Sebenarnya istilah-istilah dalam Al-Qur’an tidak tertentu hanya pada dua istilah di atas. Ada beberapa istilah yang disebutkan oleh para ulama, di antaranya Ibnul ‘Arabi. Menurutnya, secara keseluruhan dalam Al-Qur’an ada istilah makiah, madaniah, hadlariah, safariah, lailiah, nahariah, sama’iah, ardiah, baina as-sama’ wa al-ardi dan yang diturunkan di dalam gua.
Ibnu Naqib dalam tafsirnya juga membagi menjadi empat macam; makiayh, madaniyah, semi makiyah–madaniyah dan tidak termasuk makiah ataupun madaniah.

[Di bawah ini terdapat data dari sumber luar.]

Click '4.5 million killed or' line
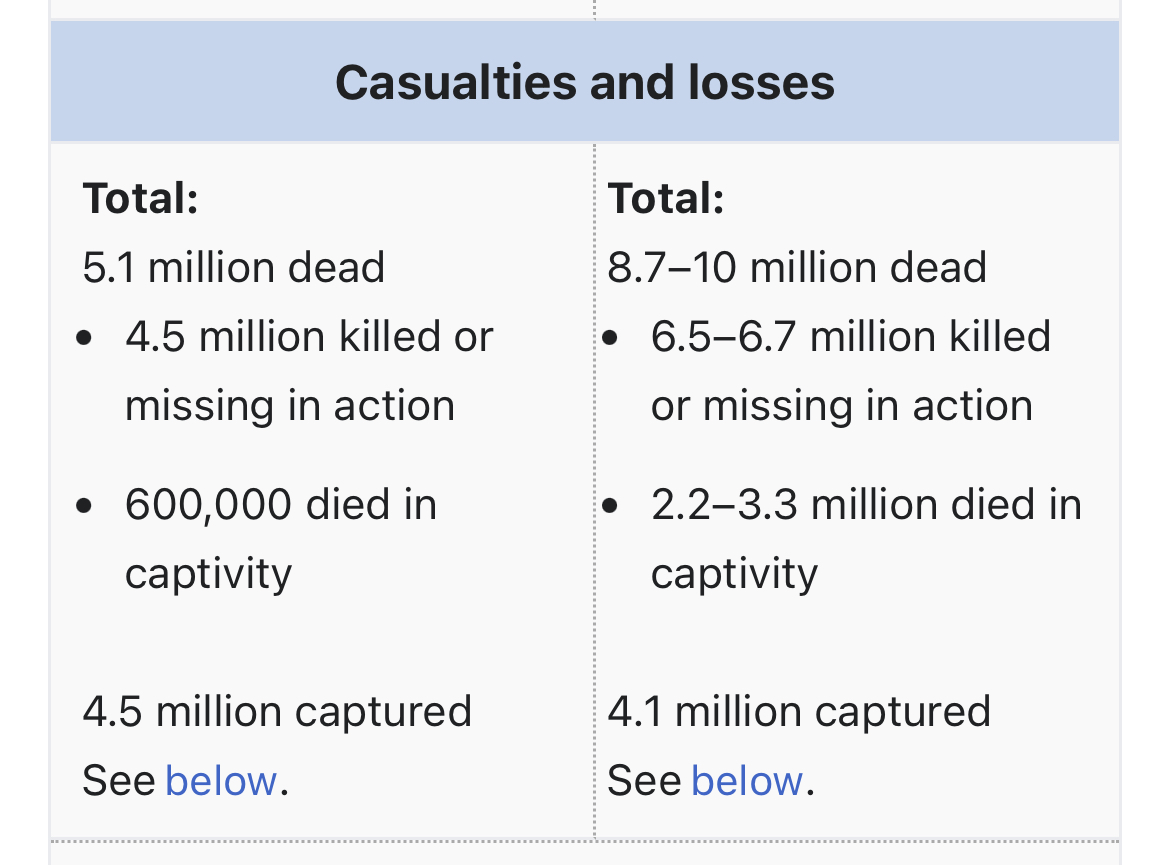The image size is (1170, 865). [309, 337]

Namun, tulisan kali ini hanya fokus pada dua istilah di atas, tanpa menyinggung istilah-istilah yang lain.
Dalam mendefinisikan istilah makyiah dan madaniyah masih terjadi perbedaan di antara para ulama. Khilafiyah ini setidaknya terbagi menjadi dua bagian, (1) makiyah, yaitu ayat yang diturunkan di Makkah dan daerah sekitarnya seperti Mina, Arafah dan Hudaibiah, meskipun setelah hijrah; dan (2) madaniyah, yaitu ayat yang diturunkan di Madinah dan tempat-tempat yang ada di sekitarnya.

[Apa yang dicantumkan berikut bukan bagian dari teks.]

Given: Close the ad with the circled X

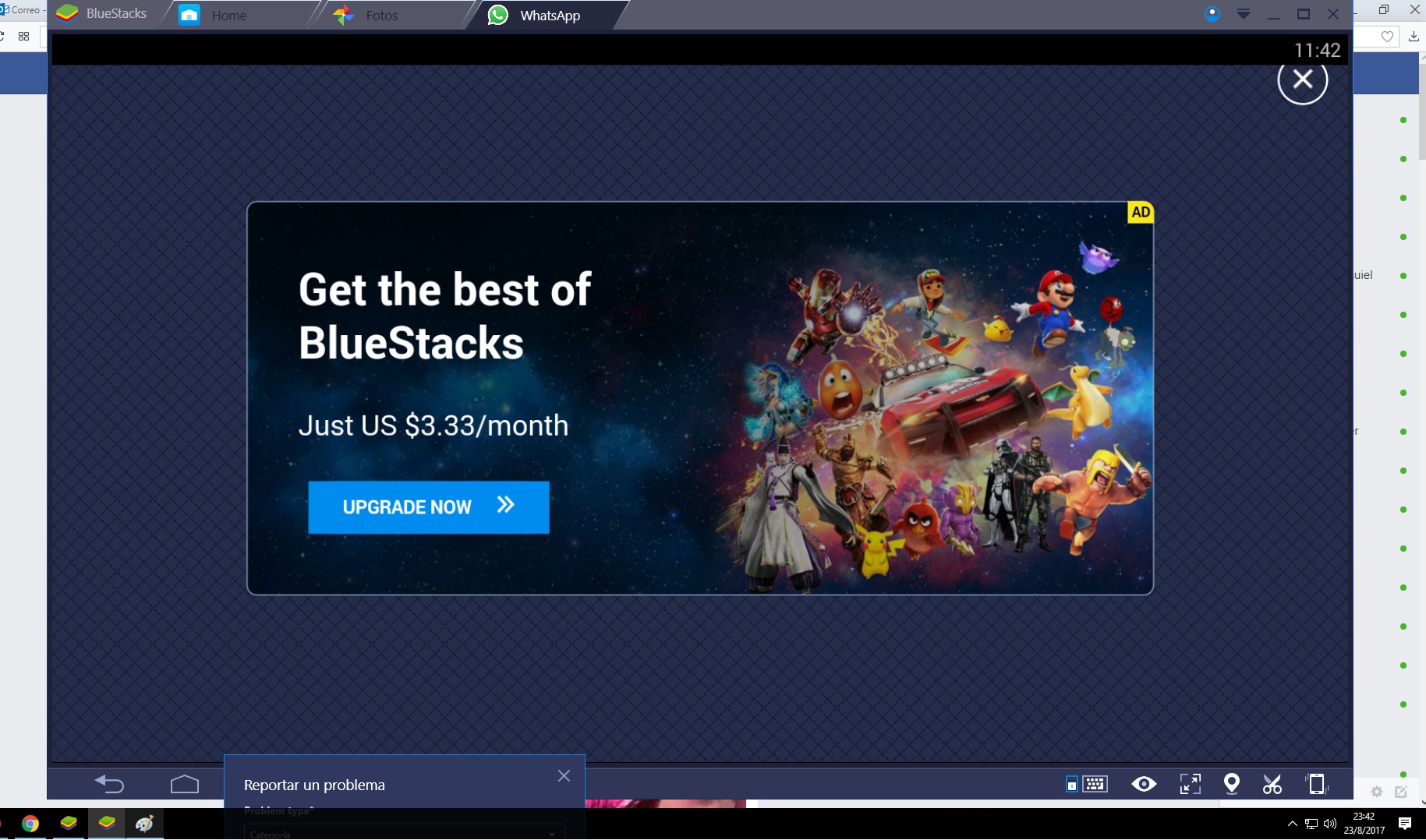Looking at the screenshot, I should pyautogui.click(x=1302, y=79).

Dengan alasan di atas, para ulama menjadikan alasan secara tersendiri untuk menggunakan kedua istilah tersebut.
Ada juga beberapa ayat yang tidak diturunkan di kota Makkah dan Madinah, sehingga muncul juga istilah lain. Misalnya diturunkan ketika Rasulullah sedang bepergian, sehingga dikenal dengan istilah safari, ada juga yang diturunkan ketika beliau ada dalam perumahan, sehingga dikenal dengan istilah ayat hadlari. Misalnya, surat At-Taubah ayat 42, yang diturunkan pada waktu perang tabu’ dan surah Az-Zukhruf ayat 45 yang diturunkan di Baitul Maqdis saat malam isra’.

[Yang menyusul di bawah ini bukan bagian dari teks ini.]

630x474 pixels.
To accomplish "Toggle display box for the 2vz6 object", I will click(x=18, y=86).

Penurunan Al-Qur’an sebenarnya tidak hanya di Makkah dan Madinah saja. Ini bisa dilihat dari riwayatnya Abi Umamah bahwa Rasulullah SAW bersabda, “Al-Qur’an itu diturunkan di tiga tempat; Makkah, Madinah dan Syam (Baitil Maqdis).” (HR. At-Thabrani).
Kedua istilah di atas memiliki sasaran secara khusus, makiah adalah khitab atau isyarat kepada penduduk Makkah. Sedangkan penduduk Madinah dikhitab dengan madaniah. Itu artinya menurut versi ini, setiap ayat yang dimulai dengan lafadz Ya Ayyuhannas atau Ya Bani Adam, maka disebut makiah. Hal ini, menurut para ulama karena saat itu masyoritas orang-orang kafir tinggal di Makkah. Demikian pula keimanan saat itu masih dominan di Madinah, oleh karenanya, mereka dikhitab dengan lafadz Ya Ayyuhalladzina Amanu dan ayat ini disebut dengan istilah madaniah.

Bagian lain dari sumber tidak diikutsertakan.